**Description of the task:**
When you reach the line with "1372x888 pixels.", start repeating the lines exactly and keep going to the end of the records, but drop every picture.

----- Input data

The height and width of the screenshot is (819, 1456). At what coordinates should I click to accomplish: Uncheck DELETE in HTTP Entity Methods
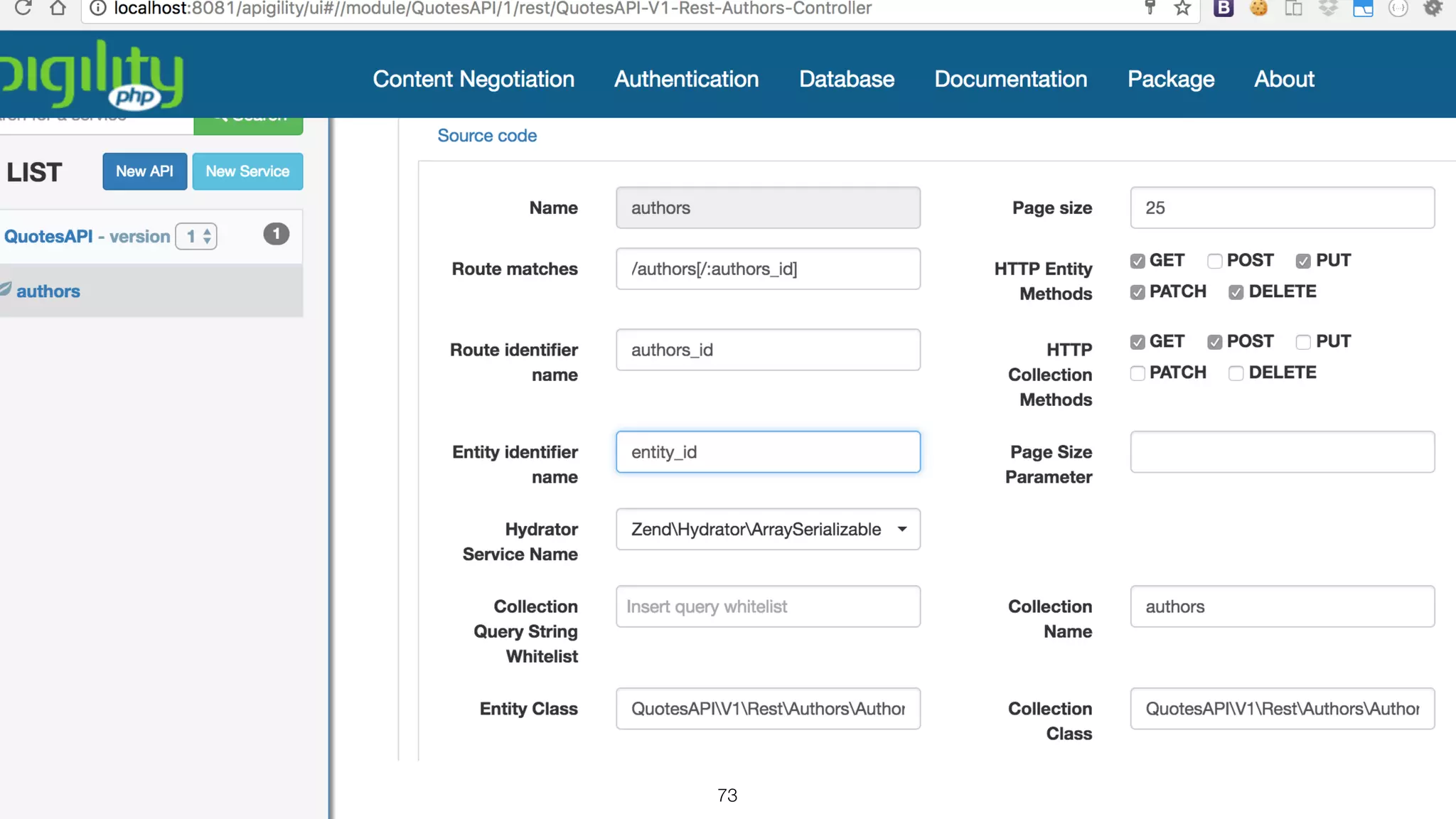tap(1236, 292)
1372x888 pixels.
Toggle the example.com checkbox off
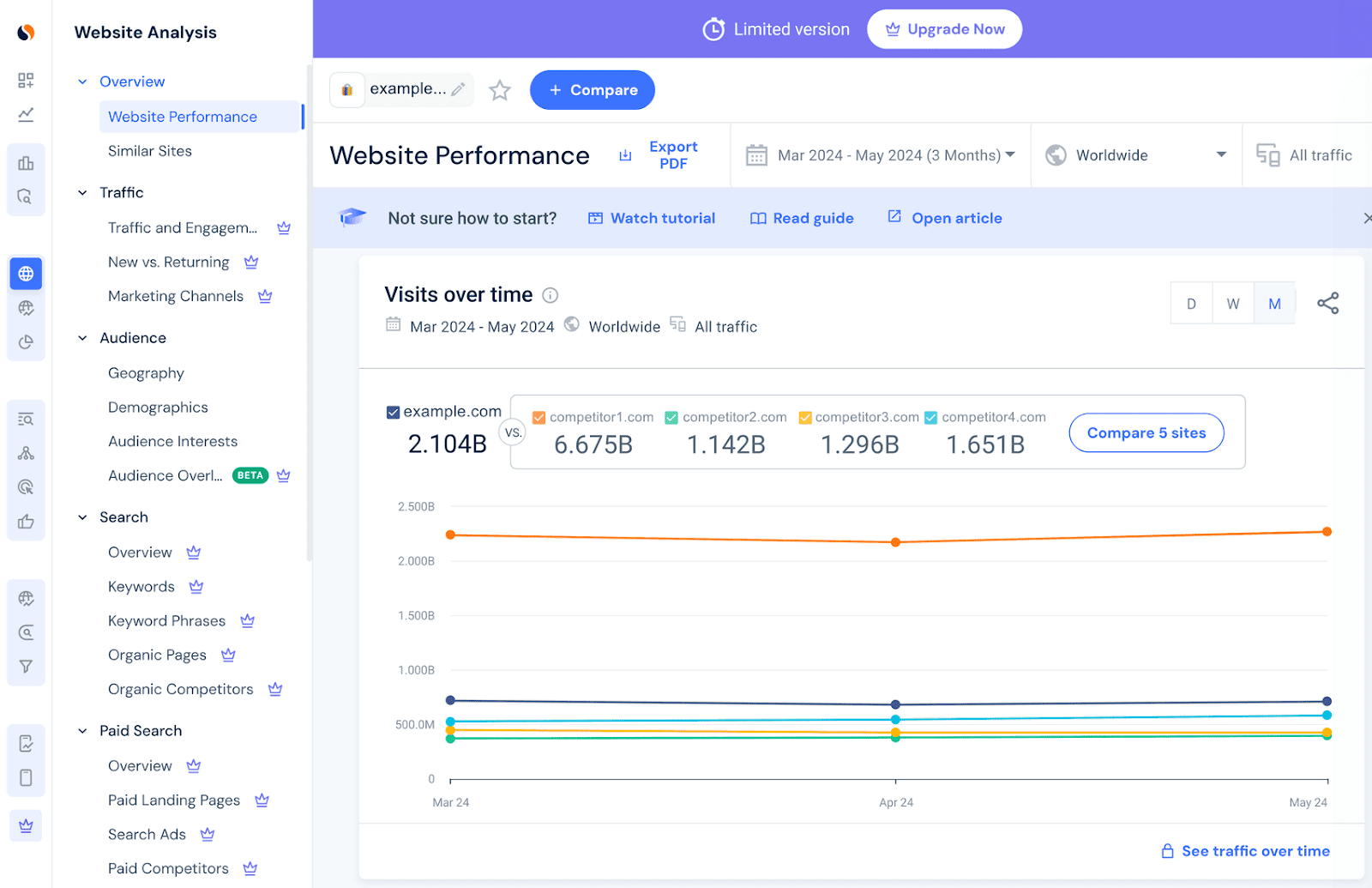(x=392, y=411)
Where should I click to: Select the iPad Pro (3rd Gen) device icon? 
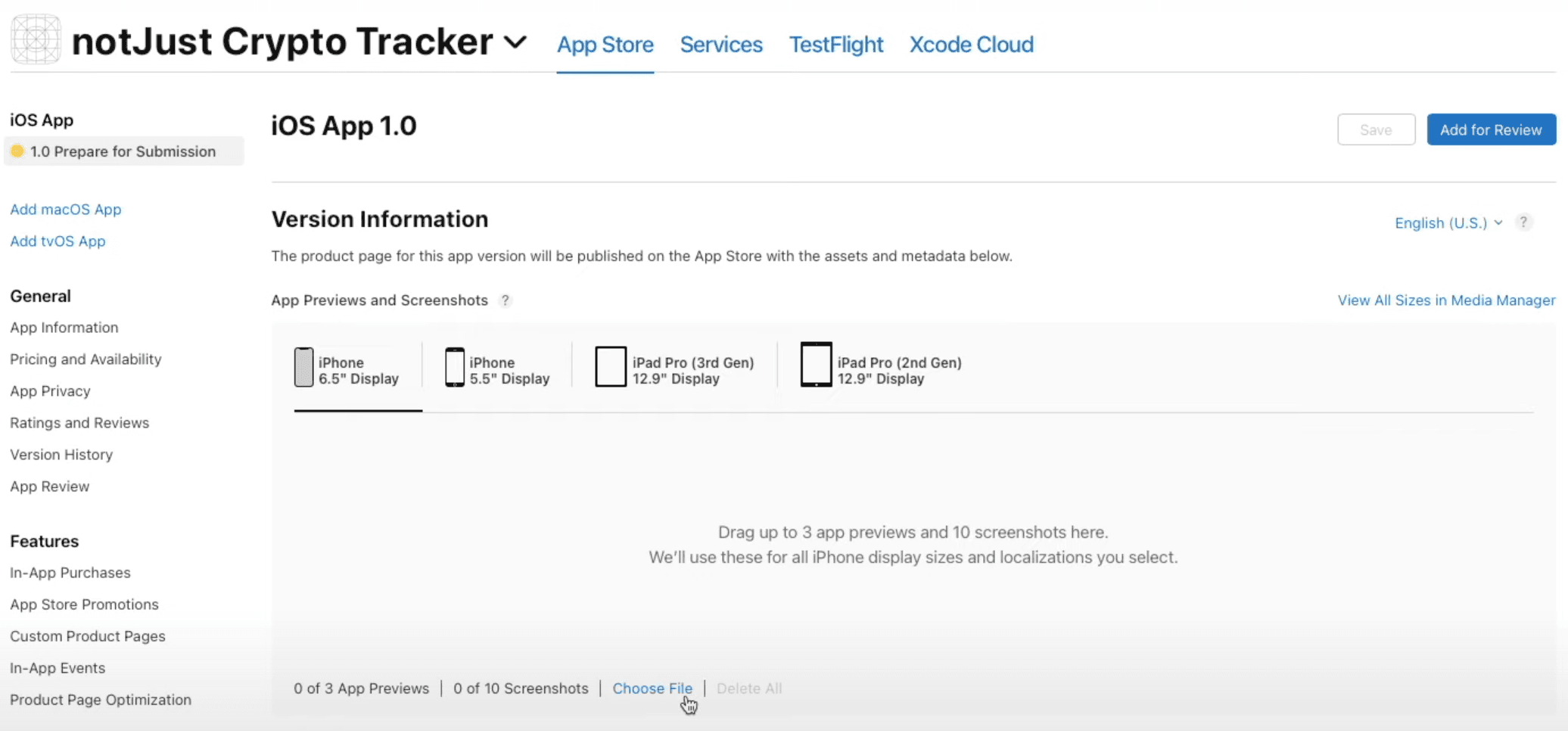click(x=610, y=366)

----------

**Solution to this problem:**
1372x888 pixels.
Toggle the example.com checkbox off
(x=392, y=411)
Where should I click to: Select the iPad Pro (3rd Gen) device icon? 
click(x=610, y=366)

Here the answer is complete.